In the early 1980s I was stationed at our U.S. Navy Base in Sasebo, Japan — a city that was heavily hit with firebombs toward the end of the war — and is merely a 1.5 hour drive to Nagasaki city where the second bomb was dropped.
I befriended a guy by the name of Benny Toda, a 40ish heavy set guy who was competent and smart, though a misfit in Japanese society. He spent a couple years in America and he worked in his family’s business at a pre-Home Depot era hardware store.
He hated his job and told people what he really thought so he was not well-liked by the Japanese people who expected greater adherence to politeness.
But I struck up a little friendship with Toda-san. And he was a very funny guy.
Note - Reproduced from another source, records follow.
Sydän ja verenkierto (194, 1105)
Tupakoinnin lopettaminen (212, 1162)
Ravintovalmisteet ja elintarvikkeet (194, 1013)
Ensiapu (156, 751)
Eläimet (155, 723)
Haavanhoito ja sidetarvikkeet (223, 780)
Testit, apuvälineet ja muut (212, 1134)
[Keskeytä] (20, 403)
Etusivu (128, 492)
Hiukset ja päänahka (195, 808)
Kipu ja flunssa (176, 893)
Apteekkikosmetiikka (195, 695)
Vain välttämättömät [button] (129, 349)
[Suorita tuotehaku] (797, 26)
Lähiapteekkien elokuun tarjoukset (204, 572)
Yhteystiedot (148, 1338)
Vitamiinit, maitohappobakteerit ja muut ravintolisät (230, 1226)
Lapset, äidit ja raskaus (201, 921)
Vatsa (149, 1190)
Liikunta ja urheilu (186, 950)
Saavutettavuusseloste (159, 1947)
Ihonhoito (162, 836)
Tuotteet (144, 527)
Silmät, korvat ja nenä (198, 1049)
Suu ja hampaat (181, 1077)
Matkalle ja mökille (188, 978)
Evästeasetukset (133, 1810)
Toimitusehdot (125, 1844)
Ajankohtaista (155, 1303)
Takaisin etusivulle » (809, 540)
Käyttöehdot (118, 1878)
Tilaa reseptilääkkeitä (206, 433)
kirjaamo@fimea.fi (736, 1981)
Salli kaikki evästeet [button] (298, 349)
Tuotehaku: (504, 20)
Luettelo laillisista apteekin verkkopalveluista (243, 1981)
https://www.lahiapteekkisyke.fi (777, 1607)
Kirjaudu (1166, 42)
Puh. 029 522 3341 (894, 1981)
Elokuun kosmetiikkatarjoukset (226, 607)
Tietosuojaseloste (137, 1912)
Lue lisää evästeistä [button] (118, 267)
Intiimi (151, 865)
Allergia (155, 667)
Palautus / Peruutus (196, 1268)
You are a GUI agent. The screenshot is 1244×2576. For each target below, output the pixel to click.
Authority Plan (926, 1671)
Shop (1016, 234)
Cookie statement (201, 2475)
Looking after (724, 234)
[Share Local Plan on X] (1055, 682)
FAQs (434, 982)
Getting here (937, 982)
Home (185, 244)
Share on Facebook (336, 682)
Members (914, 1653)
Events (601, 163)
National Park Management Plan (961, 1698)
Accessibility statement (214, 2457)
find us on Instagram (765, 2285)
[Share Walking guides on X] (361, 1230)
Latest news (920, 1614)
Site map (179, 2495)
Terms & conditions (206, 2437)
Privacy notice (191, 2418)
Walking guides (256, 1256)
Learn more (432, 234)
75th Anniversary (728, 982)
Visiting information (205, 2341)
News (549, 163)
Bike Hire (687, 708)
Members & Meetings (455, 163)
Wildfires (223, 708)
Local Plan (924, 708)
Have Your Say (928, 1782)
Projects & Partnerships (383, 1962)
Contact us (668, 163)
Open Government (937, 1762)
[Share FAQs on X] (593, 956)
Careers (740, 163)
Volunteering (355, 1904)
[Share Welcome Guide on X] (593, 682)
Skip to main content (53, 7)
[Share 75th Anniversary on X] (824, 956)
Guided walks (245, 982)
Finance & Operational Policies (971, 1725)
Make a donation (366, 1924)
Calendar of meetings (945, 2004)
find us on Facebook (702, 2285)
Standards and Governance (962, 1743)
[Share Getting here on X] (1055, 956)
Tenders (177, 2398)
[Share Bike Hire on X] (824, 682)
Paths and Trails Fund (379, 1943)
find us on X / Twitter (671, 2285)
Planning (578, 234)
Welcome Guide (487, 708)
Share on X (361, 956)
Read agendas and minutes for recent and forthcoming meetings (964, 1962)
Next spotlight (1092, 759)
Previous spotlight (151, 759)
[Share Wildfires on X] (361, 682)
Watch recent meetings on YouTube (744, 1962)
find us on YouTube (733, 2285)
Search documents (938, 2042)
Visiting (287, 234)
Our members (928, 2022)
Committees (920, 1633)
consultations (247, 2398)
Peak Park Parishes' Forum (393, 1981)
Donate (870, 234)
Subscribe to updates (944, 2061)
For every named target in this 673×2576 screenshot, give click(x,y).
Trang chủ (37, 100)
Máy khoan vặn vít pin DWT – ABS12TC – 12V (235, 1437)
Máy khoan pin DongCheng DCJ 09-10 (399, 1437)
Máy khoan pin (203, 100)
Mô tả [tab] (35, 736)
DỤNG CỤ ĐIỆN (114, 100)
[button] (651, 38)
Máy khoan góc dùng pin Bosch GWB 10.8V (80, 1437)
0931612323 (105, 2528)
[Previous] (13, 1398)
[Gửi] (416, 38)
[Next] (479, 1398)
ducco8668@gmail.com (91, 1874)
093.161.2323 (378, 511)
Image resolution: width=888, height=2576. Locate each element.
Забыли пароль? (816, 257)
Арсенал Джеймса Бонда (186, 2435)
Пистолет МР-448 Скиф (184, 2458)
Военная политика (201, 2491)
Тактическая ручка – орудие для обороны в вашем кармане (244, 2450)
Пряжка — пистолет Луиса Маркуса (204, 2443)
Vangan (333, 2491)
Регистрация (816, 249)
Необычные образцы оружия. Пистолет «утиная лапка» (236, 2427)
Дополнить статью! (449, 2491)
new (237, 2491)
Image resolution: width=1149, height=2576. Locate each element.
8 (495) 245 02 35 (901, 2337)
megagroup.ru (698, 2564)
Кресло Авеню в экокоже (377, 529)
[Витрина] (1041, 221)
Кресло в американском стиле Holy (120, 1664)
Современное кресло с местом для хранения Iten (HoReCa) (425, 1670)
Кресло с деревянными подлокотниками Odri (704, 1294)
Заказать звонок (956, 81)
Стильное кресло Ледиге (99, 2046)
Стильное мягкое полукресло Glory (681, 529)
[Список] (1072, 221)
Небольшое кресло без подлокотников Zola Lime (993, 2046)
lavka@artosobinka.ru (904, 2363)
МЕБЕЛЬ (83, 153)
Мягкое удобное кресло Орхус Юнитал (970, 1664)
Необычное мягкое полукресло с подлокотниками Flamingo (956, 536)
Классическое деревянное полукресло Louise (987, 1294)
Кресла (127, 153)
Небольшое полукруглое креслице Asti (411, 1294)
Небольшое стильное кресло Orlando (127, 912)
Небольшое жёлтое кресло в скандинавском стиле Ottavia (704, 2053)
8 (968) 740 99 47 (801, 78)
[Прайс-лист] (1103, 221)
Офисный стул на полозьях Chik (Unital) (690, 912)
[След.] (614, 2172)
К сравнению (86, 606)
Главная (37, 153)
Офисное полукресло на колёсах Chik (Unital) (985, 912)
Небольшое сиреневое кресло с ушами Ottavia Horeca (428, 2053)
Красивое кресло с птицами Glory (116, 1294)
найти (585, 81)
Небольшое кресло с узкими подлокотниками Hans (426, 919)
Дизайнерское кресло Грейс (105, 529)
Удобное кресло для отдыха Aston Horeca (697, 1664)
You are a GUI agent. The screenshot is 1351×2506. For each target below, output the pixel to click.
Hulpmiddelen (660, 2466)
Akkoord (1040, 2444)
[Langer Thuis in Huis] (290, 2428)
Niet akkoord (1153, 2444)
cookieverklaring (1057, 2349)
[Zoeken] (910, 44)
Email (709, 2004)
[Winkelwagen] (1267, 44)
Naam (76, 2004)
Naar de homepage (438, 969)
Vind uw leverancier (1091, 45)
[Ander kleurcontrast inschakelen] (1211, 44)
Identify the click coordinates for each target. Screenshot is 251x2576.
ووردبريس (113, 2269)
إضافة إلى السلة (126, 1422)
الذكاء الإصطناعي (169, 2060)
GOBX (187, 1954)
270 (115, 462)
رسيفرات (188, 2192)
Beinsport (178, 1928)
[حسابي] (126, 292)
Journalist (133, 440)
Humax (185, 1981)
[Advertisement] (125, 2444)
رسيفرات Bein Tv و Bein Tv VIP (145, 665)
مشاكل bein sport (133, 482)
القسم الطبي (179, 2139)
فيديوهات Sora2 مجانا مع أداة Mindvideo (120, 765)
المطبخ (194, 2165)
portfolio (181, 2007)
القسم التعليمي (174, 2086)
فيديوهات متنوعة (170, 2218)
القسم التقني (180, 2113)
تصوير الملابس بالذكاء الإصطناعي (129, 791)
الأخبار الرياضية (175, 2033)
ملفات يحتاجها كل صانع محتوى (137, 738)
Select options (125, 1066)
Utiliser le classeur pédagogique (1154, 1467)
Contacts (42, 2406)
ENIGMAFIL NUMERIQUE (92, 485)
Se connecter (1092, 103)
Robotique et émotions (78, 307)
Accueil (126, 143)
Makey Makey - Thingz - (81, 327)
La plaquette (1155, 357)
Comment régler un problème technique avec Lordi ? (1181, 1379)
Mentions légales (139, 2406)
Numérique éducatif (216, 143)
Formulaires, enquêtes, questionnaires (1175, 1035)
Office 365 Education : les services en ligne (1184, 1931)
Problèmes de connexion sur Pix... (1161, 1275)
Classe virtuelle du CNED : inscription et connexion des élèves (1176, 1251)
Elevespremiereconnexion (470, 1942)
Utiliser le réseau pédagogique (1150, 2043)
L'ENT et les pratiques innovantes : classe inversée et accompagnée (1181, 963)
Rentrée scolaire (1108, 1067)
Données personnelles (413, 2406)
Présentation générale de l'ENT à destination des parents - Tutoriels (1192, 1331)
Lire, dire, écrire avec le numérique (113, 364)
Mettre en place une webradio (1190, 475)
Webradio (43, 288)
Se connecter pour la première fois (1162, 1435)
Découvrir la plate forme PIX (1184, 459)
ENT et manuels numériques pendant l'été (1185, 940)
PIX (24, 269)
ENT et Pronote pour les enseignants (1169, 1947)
He spoke enough English that I was entertained and learned a lot from him.
When it came to discussing World War II one time, he flat out told me: “If you’re going to conquered by a foreign nation, it’s best to get beat by the Americans!”
I read an excellent book titled: "Embracing Defeat: Japan in the Aftermath of World War II", and I must say, the qualities that made Japan a most formidable and tenacious enemy in wartime were turned in on themselves in a postwar Japan to make them a most formidable and tenacious economic opponent.
In the book, it covered end-to-end just what your friend Toda-san meant when he said: "If you’re going to conquered by a foreign nation, it’s best to get beat by the Americans!"
To me, that reflects on why I love my country so much, and feel such great pain and anger to see it dragged down by its own people...and also, Toda-san's sentiment reflects (in my mind) most favorably on the Japanese themselves.
After such a war, I have always felt as if we were a most generous victor, and have always been impressed that honest Japanese, even if in only guarded and private moments, often seem to recognize that truth.
There was a movie - a comedy - made in the late 1950's based on that idea called 'The Mouse That Roared'. A small country decides to declare war on the US so they can reap the benefits of losing to the US...At the time lots of people thought it was too close to the truth to be funny.